# Thursday at Portland



## schwinnguyinohio (Jun 23, 2022)

Few more from Portland


----------



## Junkman Bob (Jun 23, 2022)

Man I wish I could attend this one !!!!


----------



## HEMI426 (Jun 23, 2022)

Thanks for more great pics.


----------



## whizzer1 (Jun 23, 2022)

Your pictures are great, almost like being there!!

Thanks


----------



## catfish (Jun 23, 2022)

Keep the photos coming! Thanks!


----------



## nick tures (Jun 23, 2022)

@schwinnguyinohio you know whos stingrays those were ?


----------



## cyclingday (Jun 23, 2022)

Wow!
That looks great!
Thanks, for the pics.


----------



## Sonic_scout (Jun 23, 2022)

Thanks for letting me know yall... lol.


----------



## GTs58 (Jun 23, 2022)

Sonic_scout said:


> Thanks for letting me know yall... lol.

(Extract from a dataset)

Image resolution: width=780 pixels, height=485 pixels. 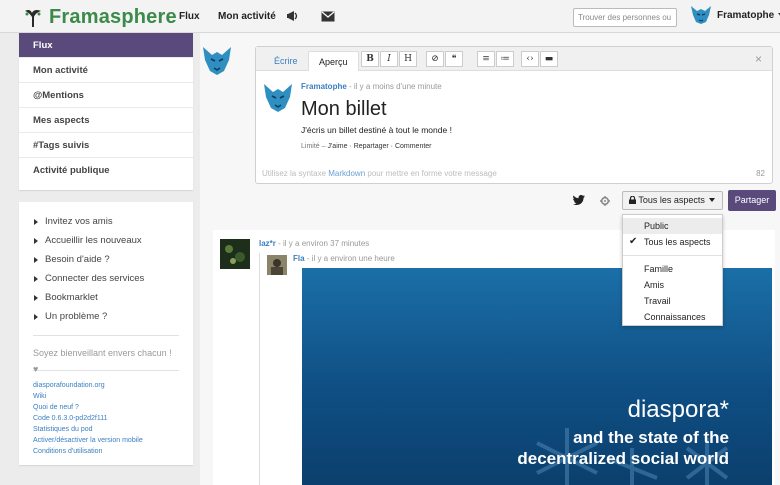 What do you see at coordinates (106, 260) in the screenshot?
I see `link-help: Besoin d'aide ?` at bounding box center [106, 260].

But that was in Portland, Indiana. You have been MIA.  😂


----------



## Sonic_scout (Jun 26, 2022)

So I didn't miss out? I feel better


----------



## JOEL (Jun 27, 2022)

My spot.


----------



## MrMonark13 (Jun 27, 2022)

JOEL said:


> My spot.
> 
> View attachment 1653057
> 
> ...



There’s that beautiful blue 1938 Colson I bought from you!


----------



## JOEL (Jun 28, 2022)

Looking good.


----------



## phantom (Jun 28, 2022)

One little.....No, seven little Red Cushman Eagles flocked together. Amazing.


----------



## MrMonark13 (Jun 28, 2022)

JOEL said:


> Looking good.



Thanks! I’ve only blown up the rear tube twice so far


----------